Now. You would think that a successful confident woman would have no need to play mind games. Well, you’d be wrong. Because it’s in their DNA, and they can’t help but engage in mind games. It’s like a disease. An addiction. Like gambling, alcohol, or my Aunt Kaye’s mint brownies. Those things are like crack.

Months after I stopped talking to her, we both attended a function through one of the local churches in the area. I noticed her there, but didn’t intend to make any effort to talk to her. I figured I had already embarrassed myself adequately by asking for a second date, and I didn’t want her to assume I was still pursuing her when in fact I wasn’t.

Here’s where things got interesting. I was visiting with a few friends when she walked by slowly almost as if trying to get my attention. I pretended not to see her. This girl had turned me down, surely she didn’t really want me to talk with her. But then she walked by again, this time even slower, in the opposite direction. I could feel her eyes watching me as she walked right past me. And then a third time.

Six times. I watched her out of the corner of my eye and kept count. Six times she walked slowly past with her gaze locked on me, hoping that I would break my conversation and notice her. It was so delightfully awkward and seemingly out of character for this woman that I actually started becoming embarrassed for HER. Finally when it appeared to her that my vision really was that bad, she turned, faced me and gave an awkward little wave. So finally I “noticed” her and we had a nice little visit.

What did it all mean? Maybe I’d been wrong! Maybe I had completely misread career girl! Maybe I needed to ask her out again after all!
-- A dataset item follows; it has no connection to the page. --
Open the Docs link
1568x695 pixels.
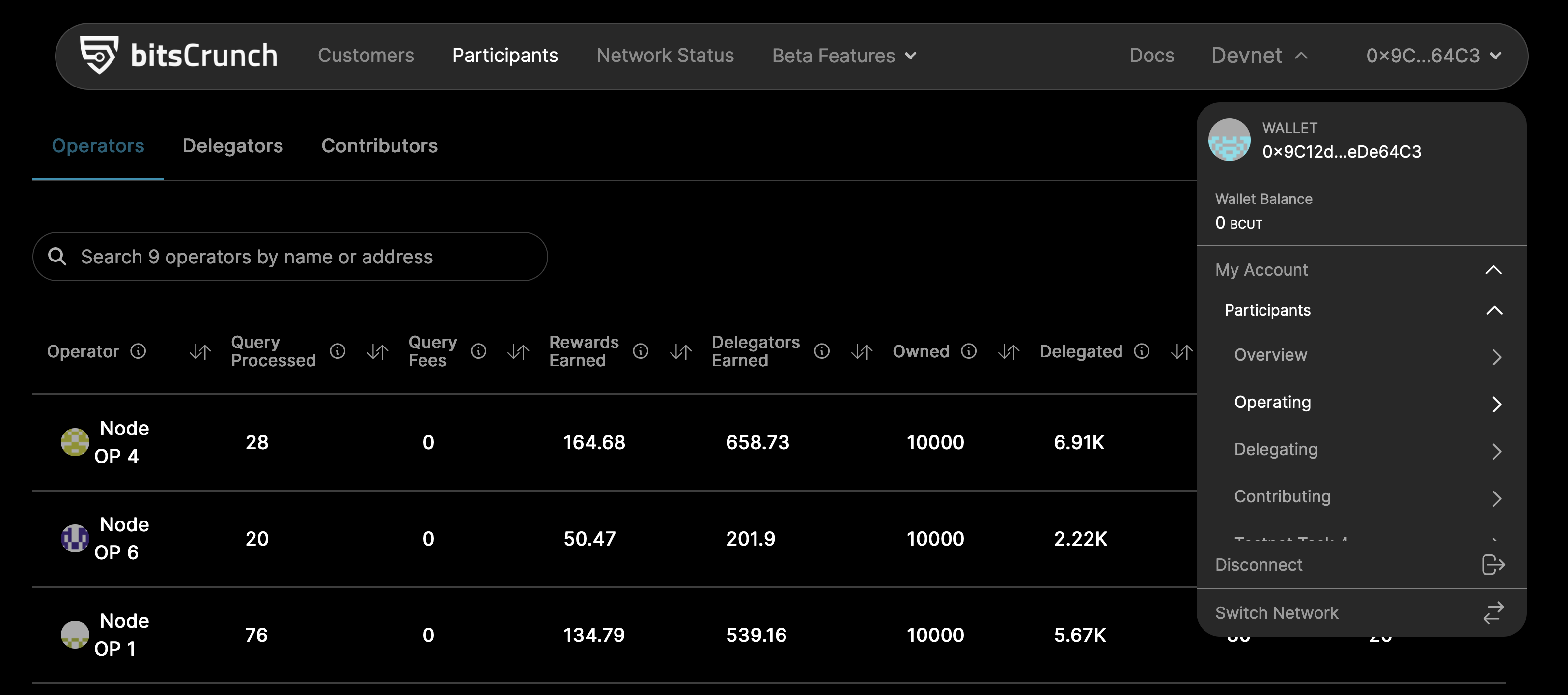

And so I tried contacting her not long afterwards to see if she would be interested in getting lunch.

I was completely ignored.

Again, let me reiterate: Completely ignored.

Fool. I had been suckered into a mind game of epic proportions despite all my efforts to resist. She had succeeded yet again, and my attention was her prize.

And so I’ve come to the conclusion that all women are subject to these uncontrollable whims of mind games. To them it comes as naturally as breathing. Meanwhile all of us men can only sit and wonder what the heck is going on, as we glue and tape our cars together.

I still run into career girl every so often, although I’m pleased to say I haven’t embarrassed myself by asking her out again. Each time she plays the same little game, doing her best to be noticed before finally walking towards me and engaging in conversation. And each time I watch out of morbid fascination as I try unsuccessfully to analyze the psychology of it all.

Mind games. Now there’s a competitive sport.